Tuesday, August 23, 2011

search party

I find myself more quiet and cerebral lately. I’m so aware of others triumphs and tragedies it’s all I can do to not break. Just a few thoughts…


sometimes it’s okay to be silent
do-over’s are make believe but second chances are real
dwelling and remembering are two very different acts


I find myself wandering the internet like one of those late night trips to Target when you don’t need a thing but manage to buy a cart full as you mosey down each isle and bask in the calm. Not sure what I’m looking for but I know I’ll find at best a distraction on the world wide web. I don’t follow too many blogs unless I know the person otherwise I find myself hypercritical of the author or (gasp!) my own blogging efforts. Truth be told I’m pretty noncommittal with the blogs of perfect strangers, some have information and others just comic relief.

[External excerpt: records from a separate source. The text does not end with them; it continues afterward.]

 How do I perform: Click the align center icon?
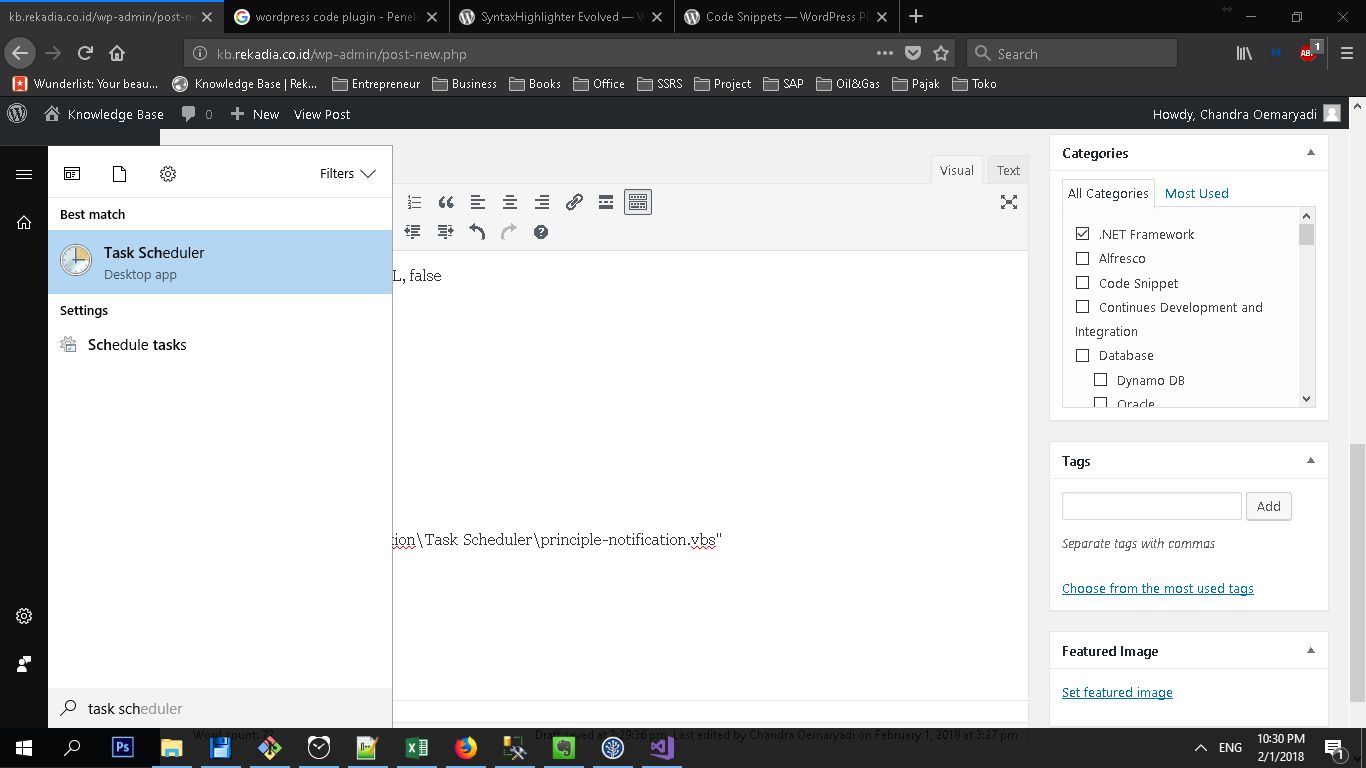(x=510, y=202)
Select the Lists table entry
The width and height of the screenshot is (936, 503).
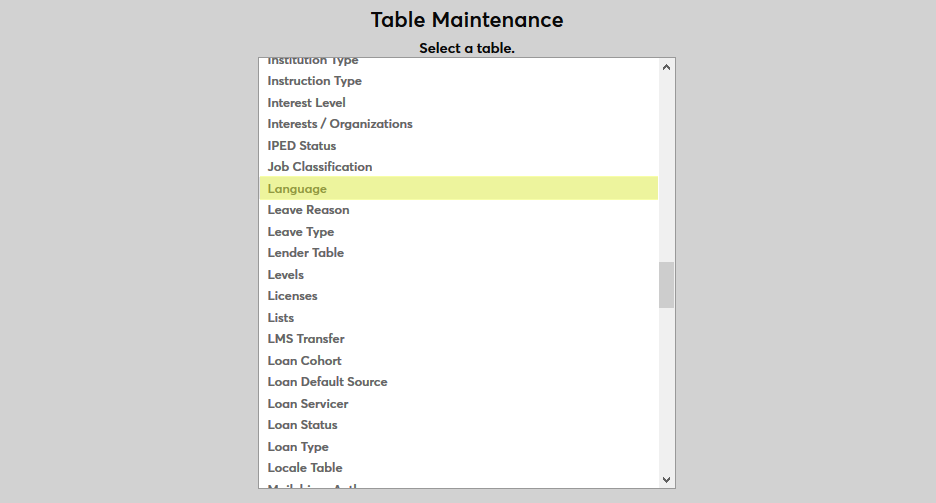tap(281, 318)
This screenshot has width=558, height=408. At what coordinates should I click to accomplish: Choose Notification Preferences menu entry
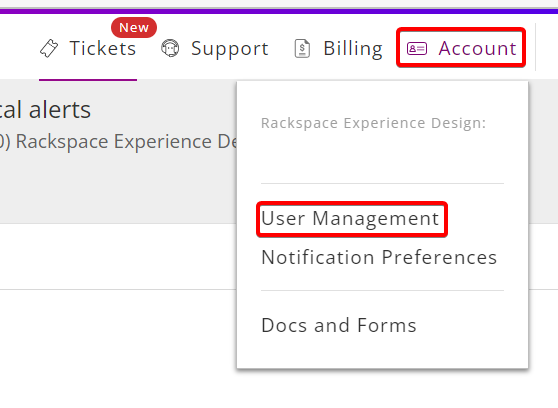[379, 257]
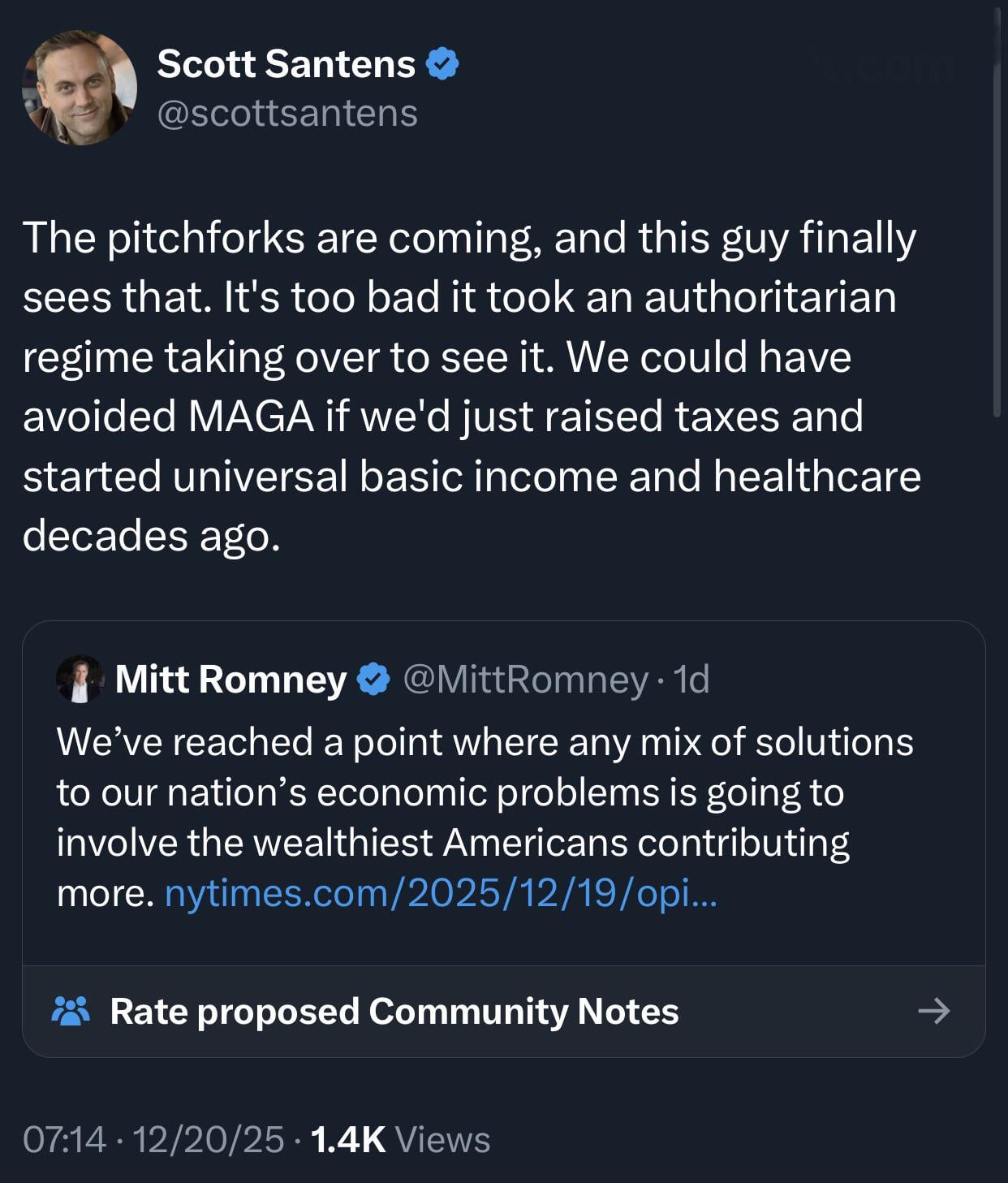Click the Mitt Romney name in quote
The height and width of the screenshot is (1183, 1008).
click(230, 679)
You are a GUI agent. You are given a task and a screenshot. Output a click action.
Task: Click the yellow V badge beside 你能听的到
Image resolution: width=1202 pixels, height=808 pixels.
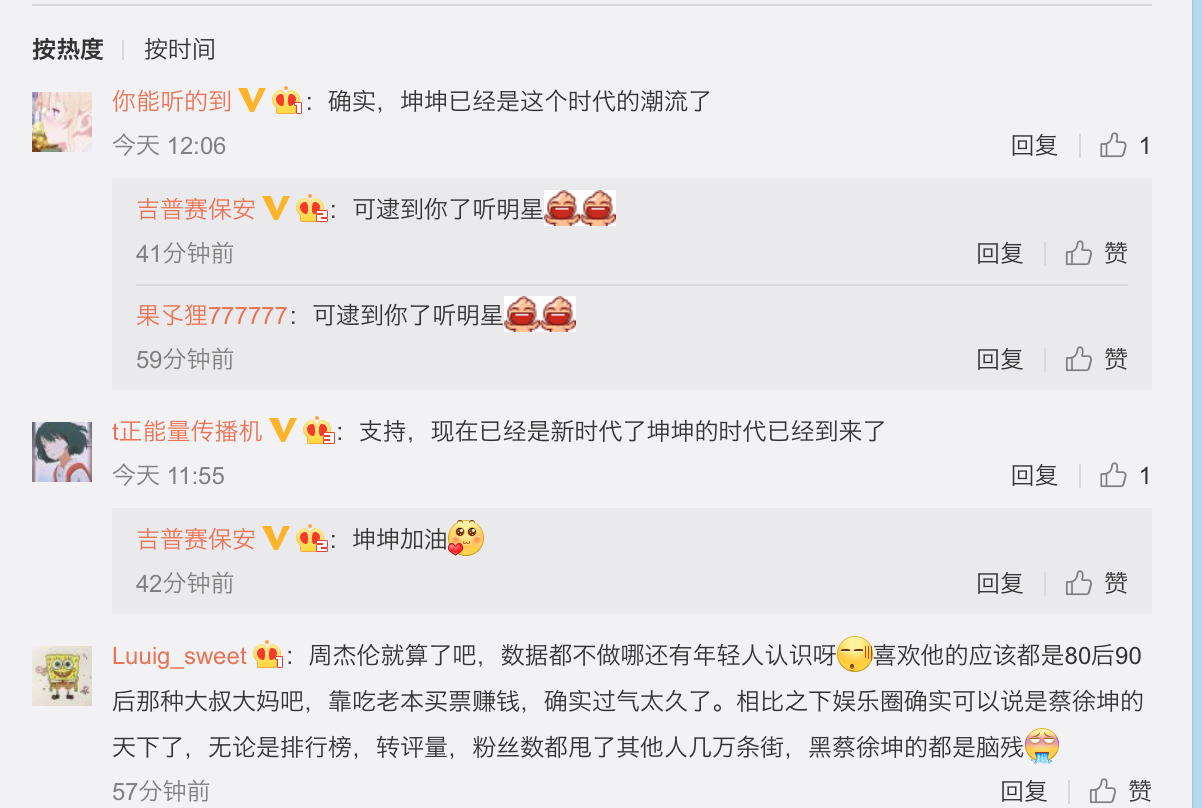click(x=252, y=100)
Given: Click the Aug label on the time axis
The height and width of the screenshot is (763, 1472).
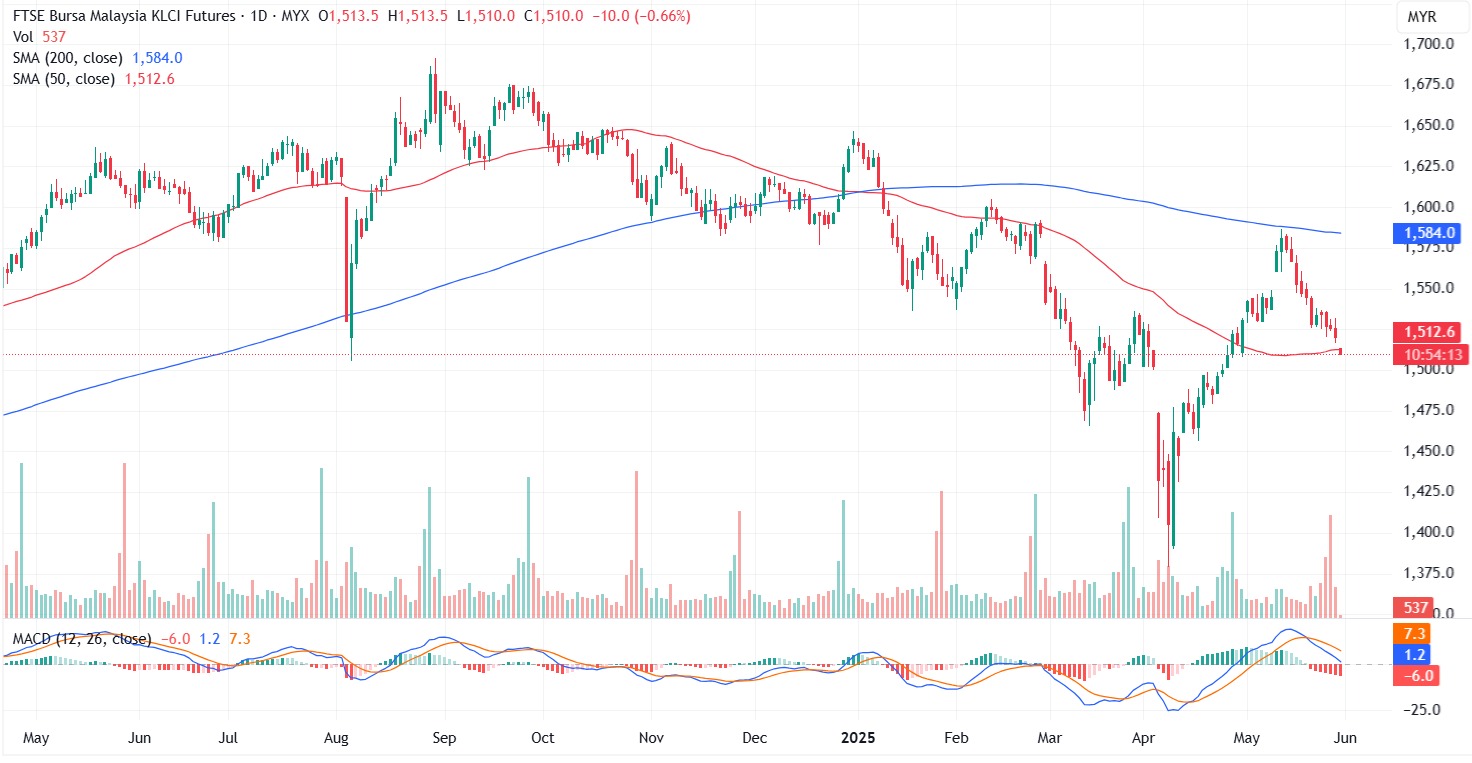Looking at the screenshot, I should 337,739.
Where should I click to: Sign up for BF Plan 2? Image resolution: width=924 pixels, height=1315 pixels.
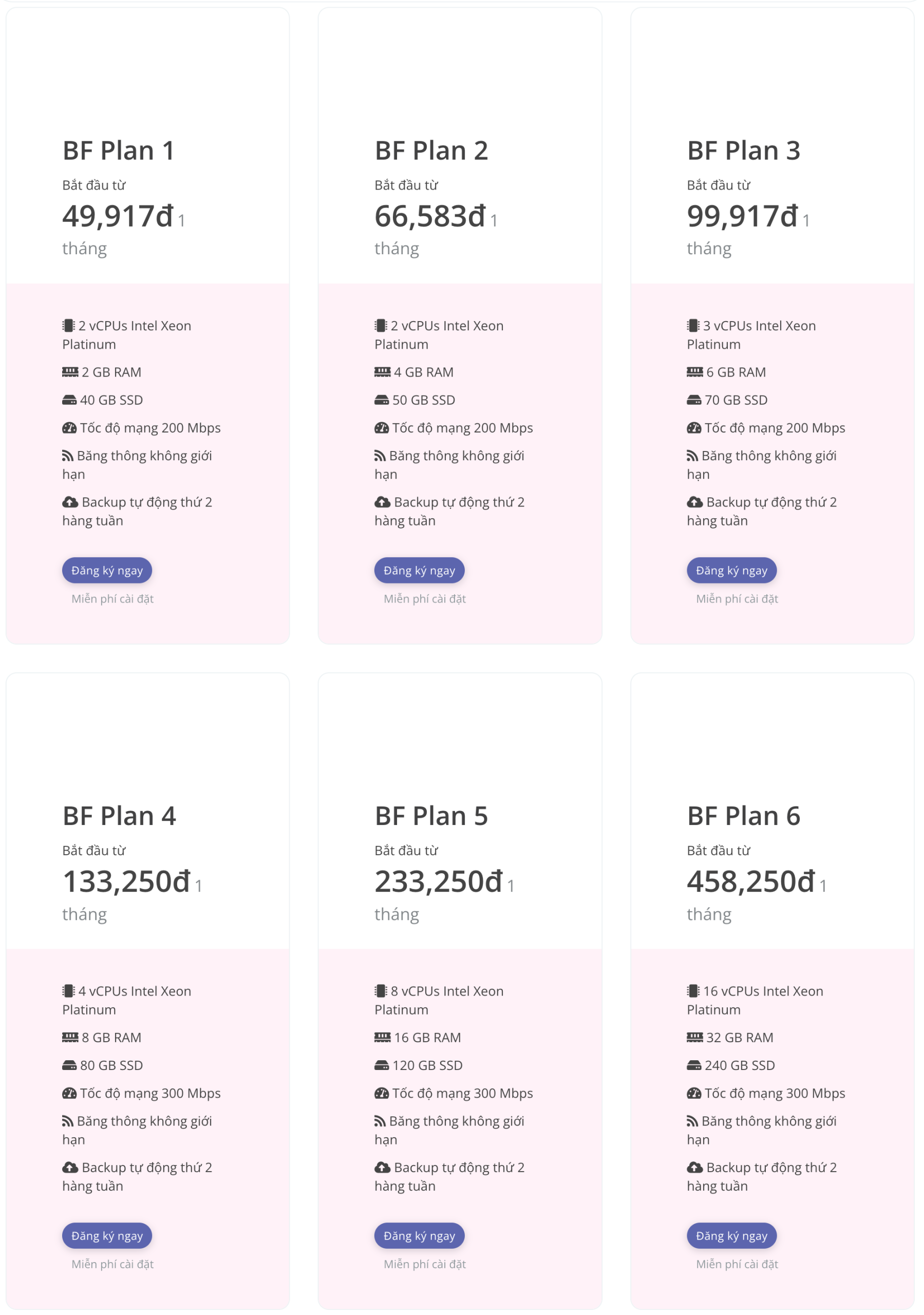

I often wonder what’s wrong with me when I see so many followers on a given blog and wonder what I’m missing… I came across a woman’s post the other day and I’m sure this is in poor blog etiquette but I had to repost. I’ve never visited her page before so I’m not sure what all it entails but I got a good laugh out of it and the ways people attempt to be comforting but sometimes these things are better left unspoken, please excuse the language as I didn’t edit her post.


I have been thinking about the crappy things that people have said to me in the past few weeks – here is a rundown of some of the gems:
1. Everything happens for a reason. – If you can’t tell me the god damn reason that this happened, get the hell out of my face.
2. Time heals all wounds. - Neosporin heals wounds. If you don’t do something to help the wound it gets infected.
3. Be grateful for what you have. I am grateful for what I have. I am still allowed to mourn my loss. I am still being a mother to my child and a wife to my husband. I am still being a sister to my brothers and a daughter to my mother.
4. At least you didn’t lose a real baby. Yes, I can only imagine the loss of a full term child, or even a child that you spent years with is much harder. The thought of anything happening to Jace has always been my nightmare. I am not comparing battle scars. If that is the case, there are so many people who have gone through worse. This is not a contest I would want to win.
5. You can always try again. Yes, we can. Thanks for that piece of helpful advice. Not.
6. You’re not the first and you won’t be the last. No shit.
7. Just let it go. Seriously? Apparently you don’t know me as well as you think you do. Would I be the kind of person who should be a mother if losing my 4th pregnancy in a row did not make me a little sad?